GIVEN TASK A »
Answer these questions using the hardware notes:
(i) What link speed does the writer mostly presume?
(ii) What system clock is assumed for conventional digital logic?
(iii) What is the largest size that CPLs ever reach?
GIVEN TASK B »
Copy the hardware notes word for word, from "Lambda switches or" to "slots on fibers.".

PASSAGE PROVIDED »

## start

Hardware

I am an amateur concerning hardware but here are sb/some vague notions. I mostly presume 10Gb/s links because I imagine that short links do not warrant expensive link termination hardware. 10Gb/s is about the capacity of Intel’s LightPeak technology. I am aware of 50 km Pb/s fiber bundles but there was no quoted price on the equipment necessary to terminate such 10¹⁵ b/s links, let alone switch the traffic. 10 Gb/s is also about the bandwidth of one DRAM chip. Such a chip can be filled or emptied in about 100 ms. I don’t know if lower cost memory with that bandwidth memory with fewer bits and lower cost is available. The DRAM prices are not a big issue, however. Juniper systems’ data center products use short 40Gb/s links.

See this about managing the link.

The people here were rumored in SlashDot to have produced a demo with inexpensive off the shelf equipment of 26Tb/s over a single fiber. It is daunting to terminate such a fiber let alone put the streams in DRAM and back out again, for perhaps 5 streams in and 5 streams out. Here is a plan.

I looked at the DDR4 specs briefly and assumed that the time should soon come where for $10 you could get a chip with 16 2 Gb/s data pins. I presume here that 8 chip Dimms with 128 data pins will be available but I will count DDR4 chips. The chip bw is 2³⁵ b/s and 10 data streams is 2⁴⁸ b/s. That is 2¹³ chips which is about $100,000 for just enough chips to keep up with the 10 fire hoses, 5 in and 5 out. No conventional memory bus will keep up with this but here is an unconventional hardware plan. First note that with the multi bank DDR4 chips (DDR3 too I think) the 60 ns access time can be overlapped with reading or writing data in previously opened banks. Also DRAM timing can be planned many clock cycles ahead of time.

Here are the critical ideas that I think are compatible and together seem to me to provide a proof of concept:

Color Muxing

Each fiber is color multiplexed down to some decent number of digital streams and I don’t think we need to be specific yet about how many. I suppose that there is some dispersion skew (red signals arrive before blue) but skew is old hat for 1960’s tape controller designers. Assuming a 2GHz system clock for conventional digital logic, input or output to one fiber is about 2¹⁴ wires. (Ouch) It is not necessary for this hardware to be perfect because the software is in a good position to route around failing parts.

Lambda switches or routers bear on these designs. Transport over lambda switches is like the freight consolidation business. It is tricky to keep the latency down given that you need central coordination of time slots on fibers.

Electronic (not optical) Bits

Blocks

Blocks are currently out of favor. Quotas must be worked back into the new schemes.

Here is an older version which was here on 2012 Nov 11, I now make make several ‘improvements’. (Some text is in both old and new.) Error control is by blocks. This is one plan. Special 10 bit codes on the fiber may be inserted it the memory bus logic is incapable of delivering data fast enough. Such codes are discarded at the receiving end and excluded from the error control. More ideas here.

Invitations and acknowledgments are by blocks. Quotas are by blocks. A block may carry several packets but the headers come at the beginning of the block. The headers include the money field, either the channel number or turn ops, and the length of the corresponding payload. The size of the collected payloads (CPLs) of a block is a multiples of some power of 2, agreed upon for a link, about 2¹¹ bits. CPLs are never larger than 2¹⁹ bits. CPLs are seldom smaller than 2¹⁸ bits. CPLs arrive in aligned uncached DRAM buffers of 2¹⁹ bits. The hardware knows all of this. The headers are placed in the cache of the CPU. The path between the fiber and the DRAM is expensive and each fiber has DRAM devoted to it with sufficient bandwidth to capture the data and also feed it, via a crossbar, to other outgoing links. It is the job of software, and perhaps some special hardware, to control the crossbar so that the data gets to the right fiber, and perhaps color, as it leaves the switch.

## end

MATERIAL »
## start

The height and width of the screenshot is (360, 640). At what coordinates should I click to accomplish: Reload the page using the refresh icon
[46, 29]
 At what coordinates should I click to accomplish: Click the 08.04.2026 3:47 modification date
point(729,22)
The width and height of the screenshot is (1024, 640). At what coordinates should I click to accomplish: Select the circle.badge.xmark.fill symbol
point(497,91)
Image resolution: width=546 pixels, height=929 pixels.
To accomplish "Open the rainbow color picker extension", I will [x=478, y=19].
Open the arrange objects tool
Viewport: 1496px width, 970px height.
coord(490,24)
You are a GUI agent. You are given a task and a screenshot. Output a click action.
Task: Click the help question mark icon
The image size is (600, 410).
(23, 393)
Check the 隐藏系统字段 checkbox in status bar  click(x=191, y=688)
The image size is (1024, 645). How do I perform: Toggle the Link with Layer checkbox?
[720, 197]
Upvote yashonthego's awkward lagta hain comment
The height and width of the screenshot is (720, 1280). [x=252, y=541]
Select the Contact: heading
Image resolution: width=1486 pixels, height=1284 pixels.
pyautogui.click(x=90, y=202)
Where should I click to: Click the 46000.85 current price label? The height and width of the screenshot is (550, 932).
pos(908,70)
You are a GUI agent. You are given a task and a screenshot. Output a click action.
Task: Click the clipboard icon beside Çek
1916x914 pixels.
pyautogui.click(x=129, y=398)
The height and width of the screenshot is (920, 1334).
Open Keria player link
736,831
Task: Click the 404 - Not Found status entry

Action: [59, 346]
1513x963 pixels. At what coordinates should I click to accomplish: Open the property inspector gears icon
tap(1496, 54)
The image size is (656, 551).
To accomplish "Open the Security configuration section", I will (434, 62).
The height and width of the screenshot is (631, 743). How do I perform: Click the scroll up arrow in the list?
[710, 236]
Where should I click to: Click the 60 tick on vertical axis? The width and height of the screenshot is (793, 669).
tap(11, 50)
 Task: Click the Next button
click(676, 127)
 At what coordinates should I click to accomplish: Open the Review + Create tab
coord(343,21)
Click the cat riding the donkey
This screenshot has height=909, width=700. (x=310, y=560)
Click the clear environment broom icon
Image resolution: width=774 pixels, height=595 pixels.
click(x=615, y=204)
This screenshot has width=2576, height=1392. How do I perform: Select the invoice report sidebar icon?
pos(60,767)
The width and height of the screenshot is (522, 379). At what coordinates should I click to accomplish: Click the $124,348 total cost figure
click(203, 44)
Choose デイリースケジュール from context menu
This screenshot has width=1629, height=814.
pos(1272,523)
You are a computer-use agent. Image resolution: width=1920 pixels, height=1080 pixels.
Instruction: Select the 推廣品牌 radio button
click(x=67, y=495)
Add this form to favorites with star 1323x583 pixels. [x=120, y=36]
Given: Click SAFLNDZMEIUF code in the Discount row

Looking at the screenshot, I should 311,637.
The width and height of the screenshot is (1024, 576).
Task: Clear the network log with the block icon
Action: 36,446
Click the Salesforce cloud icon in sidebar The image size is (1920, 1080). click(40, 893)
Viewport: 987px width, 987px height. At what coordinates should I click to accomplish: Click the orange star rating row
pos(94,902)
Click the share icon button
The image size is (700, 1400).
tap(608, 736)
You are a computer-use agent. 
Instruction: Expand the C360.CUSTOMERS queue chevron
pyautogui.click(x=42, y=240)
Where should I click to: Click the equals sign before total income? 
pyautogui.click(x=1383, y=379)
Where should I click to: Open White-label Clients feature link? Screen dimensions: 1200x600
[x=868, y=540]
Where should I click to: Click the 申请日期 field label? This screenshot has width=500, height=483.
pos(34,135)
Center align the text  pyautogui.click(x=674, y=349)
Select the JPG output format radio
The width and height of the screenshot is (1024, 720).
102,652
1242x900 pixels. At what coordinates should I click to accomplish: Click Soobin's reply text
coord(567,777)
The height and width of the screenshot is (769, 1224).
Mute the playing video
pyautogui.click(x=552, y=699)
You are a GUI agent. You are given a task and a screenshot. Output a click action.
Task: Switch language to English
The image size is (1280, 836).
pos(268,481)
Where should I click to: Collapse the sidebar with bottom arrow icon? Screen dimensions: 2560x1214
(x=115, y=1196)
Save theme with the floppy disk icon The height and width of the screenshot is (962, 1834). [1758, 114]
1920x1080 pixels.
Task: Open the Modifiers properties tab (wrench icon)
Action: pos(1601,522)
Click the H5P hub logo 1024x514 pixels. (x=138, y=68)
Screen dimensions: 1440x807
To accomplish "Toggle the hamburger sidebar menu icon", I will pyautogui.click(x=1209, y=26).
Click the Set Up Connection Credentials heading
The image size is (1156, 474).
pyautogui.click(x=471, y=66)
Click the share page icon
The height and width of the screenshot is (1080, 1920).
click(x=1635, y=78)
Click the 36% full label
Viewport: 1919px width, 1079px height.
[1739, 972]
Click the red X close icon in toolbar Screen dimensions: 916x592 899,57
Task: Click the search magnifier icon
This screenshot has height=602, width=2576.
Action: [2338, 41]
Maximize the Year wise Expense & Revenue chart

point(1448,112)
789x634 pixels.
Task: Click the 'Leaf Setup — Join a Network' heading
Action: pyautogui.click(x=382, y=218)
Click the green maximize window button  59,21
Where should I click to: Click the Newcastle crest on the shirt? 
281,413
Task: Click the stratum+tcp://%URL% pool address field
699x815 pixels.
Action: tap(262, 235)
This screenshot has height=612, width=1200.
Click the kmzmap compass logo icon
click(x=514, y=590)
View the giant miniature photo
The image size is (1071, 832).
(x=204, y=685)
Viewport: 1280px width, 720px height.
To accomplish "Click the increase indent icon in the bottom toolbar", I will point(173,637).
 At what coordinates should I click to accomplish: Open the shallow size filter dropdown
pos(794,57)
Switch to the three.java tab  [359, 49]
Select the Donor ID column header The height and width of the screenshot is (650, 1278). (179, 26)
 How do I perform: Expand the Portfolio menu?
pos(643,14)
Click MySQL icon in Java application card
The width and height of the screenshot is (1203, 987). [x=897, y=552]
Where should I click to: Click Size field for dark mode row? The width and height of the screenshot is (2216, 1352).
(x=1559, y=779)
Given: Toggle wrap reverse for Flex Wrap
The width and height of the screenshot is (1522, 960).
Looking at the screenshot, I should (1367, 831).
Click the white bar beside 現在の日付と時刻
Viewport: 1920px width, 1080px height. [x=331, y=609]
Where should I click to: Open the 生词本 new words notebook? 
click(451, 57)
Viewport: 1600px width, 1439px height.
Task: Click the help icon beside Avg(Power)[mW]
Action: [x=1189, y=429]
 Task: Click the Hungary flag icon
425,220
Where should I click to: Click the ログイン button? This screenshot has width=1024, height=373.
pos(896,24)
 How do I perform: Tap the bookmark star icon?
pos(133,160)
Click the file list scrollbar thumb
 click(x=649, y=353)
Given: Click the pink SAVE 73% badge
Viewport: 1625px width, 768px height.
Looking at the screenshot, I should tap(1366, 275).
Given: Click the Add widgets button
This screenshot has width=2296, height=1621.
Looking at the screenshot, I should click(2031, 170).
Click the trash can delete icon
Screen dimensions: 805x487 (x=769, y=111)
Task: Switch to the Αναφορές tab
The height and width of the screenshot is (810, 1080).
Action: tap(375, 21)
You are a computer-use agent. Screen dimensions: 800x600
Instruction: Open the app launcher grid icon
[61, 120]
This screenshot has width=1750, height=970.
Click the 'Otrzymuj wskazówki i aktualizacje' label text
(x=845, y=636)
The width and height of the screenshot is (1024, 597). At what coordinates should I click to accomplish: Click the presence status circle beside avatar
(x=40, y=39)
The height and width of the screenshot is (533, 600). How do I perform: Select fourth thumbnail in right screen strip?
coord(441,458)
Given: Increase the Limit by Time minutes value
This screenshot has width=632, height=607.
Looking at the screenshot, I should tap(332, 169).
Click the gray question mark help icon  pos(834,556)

## end

FINAL RESULT A »
(i) 10Gb/s
(ii) 2GHz
(iii) 2¹⁹ bits

FINAL RESULT B »
Lambda switches or routers bear on these designs. Transport over lambda switches is like the freight consolidation business. It is tricky to keep the latency down given that you need central coordination of time slots on fibers.